Speakers at the Marine Money Dubai ship-finance conference sought to tackle a number of issues faced by the industry today.

On the bright side, increased containerisation means that today’s bulk cargo will be tomorrow’s container cargo, driving increased vessel size throughout the global fleet. Ships with capacities greater than 10,000 TEU comprise nine per cent of the global fleet, but 49 per cent of the order book. “Increasingly larger vessels will create an infrastructure demand on ports,” said Dirk Van Den Bosch, DP World’s chief commercial officer, UAE region.

Ship finance has suffered. Bankers remain extremely cautious for a number of reasons. Shipping loans are difficult to exit, as many companies depleted their cash resources trying to deal with the 2009 slowdown. Even large companies reported heavy losses in 2011, and loans to major concerns are being restructured. One benefit is that vessel scrapping is becoming an option earlier in a ship’s lifetime, meaning longer term the average age of the global fleet will fall.

Some commentators say that beyond a certain age, it would be more cost- effective to sell ships for their scrap value than keep them afloat. “Shipyards have been turning out new vessels at a pace designed to service global demand that has simply failed to materialise, meaning the industry is now sinking under massive overcapacity,” said the Daily Telegraph.

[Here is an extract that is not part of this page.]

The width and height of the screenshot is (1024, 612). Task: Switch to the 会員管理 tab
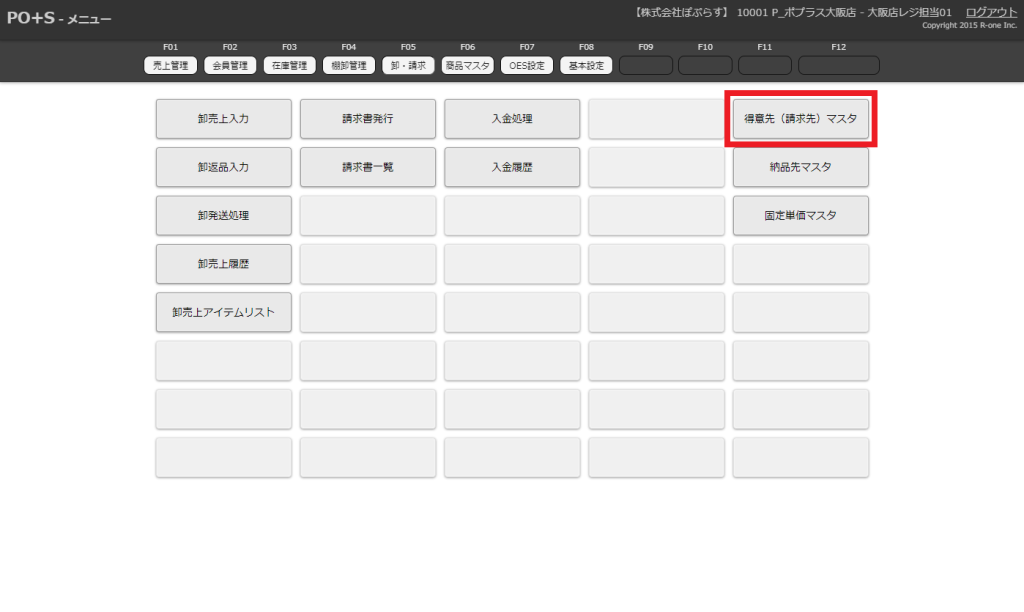click(x=230, y=66)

“Fitch Ratings expects the downturn to continue until at least 2014; however, limited opportunities for banks will remain, particularly in stronger- performing shipping segments,” said a report issued by the credit rating agency in March this year. “Banks that can maintain market presence in the near term may also benefit from fewer competitors once the industry recovers.”

Erik Lind, CEO of UK-based Tufton Oceanic, estimated the value of the global delivered fleet at $841 billion, with the order book worth an additional $271 billion. Of the delivered fleet, 51 per cent is funded by bank debt, 19 per cent by private equity, 18 per cent by public equity, and the rest by government, the bond market or other sources. Some 51 per cent of the orderbook is unfunded, he believes. This will require additional average annual debt and equity of around $38 billion debt and $9 billion equity over the next three years, he calculated.

“We believe that the impact of the coincidence of the extreme adverse supply- demand fundamentals which we are now experiencing has been made considerably worse by the lack of traditional sources of debt and equity to the industry,” said Lind. The expectation is that more aggressive asset managers, such as private equity houses, or distressed-debt type investors, will take up the slack.

Certainly, the incidence of international companies resorting to tenuous connections with the US to file for Chapter 11 bankruptcy has seen a marked increase of late. Marco Polo Seatrade BV, of the Netherlands, and Omega Navigation of Greece resorted to Chapter 11 filings, which prompted appeals from international lawyers to US courts that they were trying to avoid repayment of costly loans or seeking longer periods of time to create reorganisation plans, a grace period of 120 days in the US.

“Only in Chapter 11 can you get bankruptcy financing, can your management remain in place, and can you continue to operate the company,” Thomas Califano, a bankruptcy partner at law firm DLA Piper, told reporters.